On 10/10/10 10:52 AM, Julian Leviston wrote:
I'm not entirely sure why the idea of pattern expressions and
meta-translators wasn't an awesome idea.

Maybe we're still missing a lot of general purpose tools to work with all that?

If expressing an idea cleanly in a language is possible, and expressing
that language in another language clearly and cleanly is possible, why is
it not possible to write a tool which will re-express that original idea
in the second language, or any other target language for that matter?

Well, I can wonder if it just not possible to express and idea outside of a social community? (That's a bit philosophical though. :-)
  http://en.wikipedia.org/wiki/Social_constructivism
  http://en.wikipedia.org/wiki/Social_constructionism
"Although both social constructionism and social constructivism deal with ways in which social phenomena develop, they are distinct. Social constructionism refers to the development of phenomena relative to social contexts while social constructivism refers to an individual's making meaning of knowledge within a social context (Vygotsky 1978). For this reason, social constructionism is typically described as a sociological concept whereas social constructivism is typically described as a psychological concept. However, while distinct, they are also complementary aspects of a single process through which humans in society create their worlds and, thereby, themselves."

But in practice, having written some ad hoc translators from one programming language and library set to another, there are idiomatic and paradigm issues that come up, ones that would really take some sort of fancy bordering-on-AI-ish capacity to deal with. It's doable (in theory, as many AI-ish solutions are), but it's not usually trivial in practice because of the details involved in thinking about ways that things map to each other, how to reason about all that, and how to involve humans in that loop.

So, say, if you are translating a GUI application that uses a drop down combo box and the target platform does not have such a widget, what do you do? Do you change the GUI to have a button an a popup window with a list, do you synthesize the functionality by generating a new widget, do you put in a stub for the programmer to fill in, or do you involve a person in realtime to make that choice (or create a widget) and then keep a note of it somewhere for future reference?

I thought this development of a meta-translator was not only one of the
FUNC goals, but one that had for the most part been at least completed?

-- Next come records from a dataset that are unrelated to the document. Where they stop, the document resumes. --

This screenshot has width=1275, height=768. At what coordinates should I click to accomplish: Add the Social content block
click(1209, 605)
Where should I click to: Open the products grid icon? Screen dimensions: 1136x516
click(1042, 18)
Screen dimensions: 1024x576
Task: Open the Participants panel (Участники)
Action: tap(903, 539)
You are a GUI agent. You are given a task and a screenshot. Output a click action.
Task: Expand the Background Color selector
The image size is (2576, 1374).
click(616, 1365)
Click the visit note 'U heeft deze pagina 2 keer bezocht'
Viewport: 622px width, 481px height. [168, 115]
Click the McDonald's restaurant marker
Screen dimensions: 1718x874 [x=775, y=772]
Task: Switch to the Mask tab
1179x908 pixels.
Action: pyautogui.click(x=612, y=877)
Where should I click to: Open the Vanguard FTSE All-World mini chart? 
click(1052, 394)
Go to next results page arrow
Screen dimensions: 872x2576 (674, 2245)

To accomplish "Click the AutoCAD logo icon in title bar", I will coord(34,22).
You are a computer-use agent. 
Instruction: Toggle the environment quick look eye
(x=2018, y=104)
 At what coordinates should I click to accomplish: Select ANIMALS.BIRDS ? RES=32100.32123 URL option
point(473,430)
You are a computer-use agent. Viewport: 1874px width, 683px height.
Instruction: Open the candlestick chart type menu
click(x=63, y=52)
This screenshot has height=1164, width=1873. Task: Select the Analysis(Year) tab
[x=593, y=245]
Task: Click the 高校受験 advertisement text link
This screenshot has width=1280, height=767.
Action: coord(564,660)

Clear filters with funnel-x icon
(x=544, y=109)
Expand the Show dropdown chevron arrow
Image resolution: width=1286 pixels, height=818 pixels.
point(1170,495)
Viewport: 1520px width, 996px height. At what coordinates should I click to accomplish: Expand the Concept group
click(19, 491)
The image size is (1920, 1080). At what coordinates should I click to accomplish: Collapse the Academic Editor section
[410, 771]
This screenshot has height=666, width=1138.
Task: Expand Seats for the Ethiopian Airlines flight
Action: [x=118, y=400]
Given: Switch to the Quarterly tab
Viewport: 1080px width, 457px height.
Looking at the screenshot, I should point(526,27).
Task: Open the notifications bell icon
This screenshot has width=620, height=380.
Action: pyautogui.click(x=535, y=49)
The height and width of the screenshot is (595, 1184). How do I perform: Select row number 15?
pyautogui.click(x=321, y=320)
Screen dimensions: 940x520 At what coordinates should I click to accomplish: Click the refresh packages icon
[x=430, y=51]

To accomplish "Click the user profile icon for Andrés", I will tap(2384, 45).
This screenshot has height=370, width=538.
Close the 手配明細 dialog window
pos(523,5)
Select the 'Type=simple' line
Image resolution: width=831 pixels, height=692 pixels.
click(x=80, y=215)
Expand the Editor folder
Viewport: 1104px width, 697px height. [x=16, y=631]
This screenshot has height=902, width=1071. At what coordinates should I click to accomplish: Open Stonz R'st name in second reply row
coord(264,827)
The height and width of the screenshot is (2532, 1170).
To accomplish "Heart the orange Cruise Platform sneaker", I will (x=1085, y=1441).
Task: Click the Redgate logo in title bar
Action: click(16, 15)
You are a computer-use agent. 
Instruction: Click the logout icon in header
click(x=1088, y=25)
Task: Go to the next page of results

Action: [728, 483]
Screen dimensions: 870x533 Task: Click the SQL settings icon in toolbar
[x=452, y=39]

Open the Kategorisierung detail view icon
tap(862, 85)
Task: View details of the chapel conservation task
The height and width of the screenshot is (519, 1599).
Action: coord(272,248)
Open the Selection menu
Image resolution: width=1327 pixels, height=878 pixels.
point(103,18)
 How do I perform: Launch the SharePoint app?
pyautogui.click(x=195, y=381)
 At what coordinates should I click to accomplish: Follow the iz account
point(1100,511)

Software is never "done". :-) Especially because the world keeps changing around it. :-) And especially when it is "research" and doing basic research looking for new ideas. :-)

Although I'm still a bit confused by what OMeta does that Antlr (and ANTLRWorks) can't do? And Antlr, while really neat as a system, is just a platform on which to build translators with a lot of hard work.
  http://tinlizzie.org/ometa/
  http://www.antlr.org/

So, I would expect, likewise, that OMeta would be also a platform on which people can put in a lot of hard work on top of? But I have not used OMeta, so I can't speak to all the differences, even as I've seen the limits of other parsing systems I've used, like Antlr (as well as their powers, which can take a while to appreciate).

Anyway, if someone could clarify the differences in either goals or implementation between OMeta and Antlr, that might be helpful in understanding what one could (or could not) do with it, given Antlr has not magically given us a higher level of semantic abstraction for dealing with programming systems (even as Antlr is a great system for transforming hierarchies encoded in some textual way). Antlr is just the beginning, like, say, Smalltalk is just the beginning. So, I'd imagine OMeta is just a beginning in that sense.

But I have a feeling this will bring us back to my point in the previous section, that knowledge is in a sense social, and a translator (or language) by itself is only part of the puzzle.

And, btw, in that sense, "personal computing" by definition can not exist, at least, not if it involves humans dealing in "socially constructed knowledge". :-) And thus the value in telescopes/microscopes to let individuals look out on that social context or the artifacts it presents us with.

--Paul Fernhout
http://www.pdfernhout.net/
====
The biggest challenge of the 21st century is the irony of technologies of
abundance in the hands of those thinking in terms of scarcity.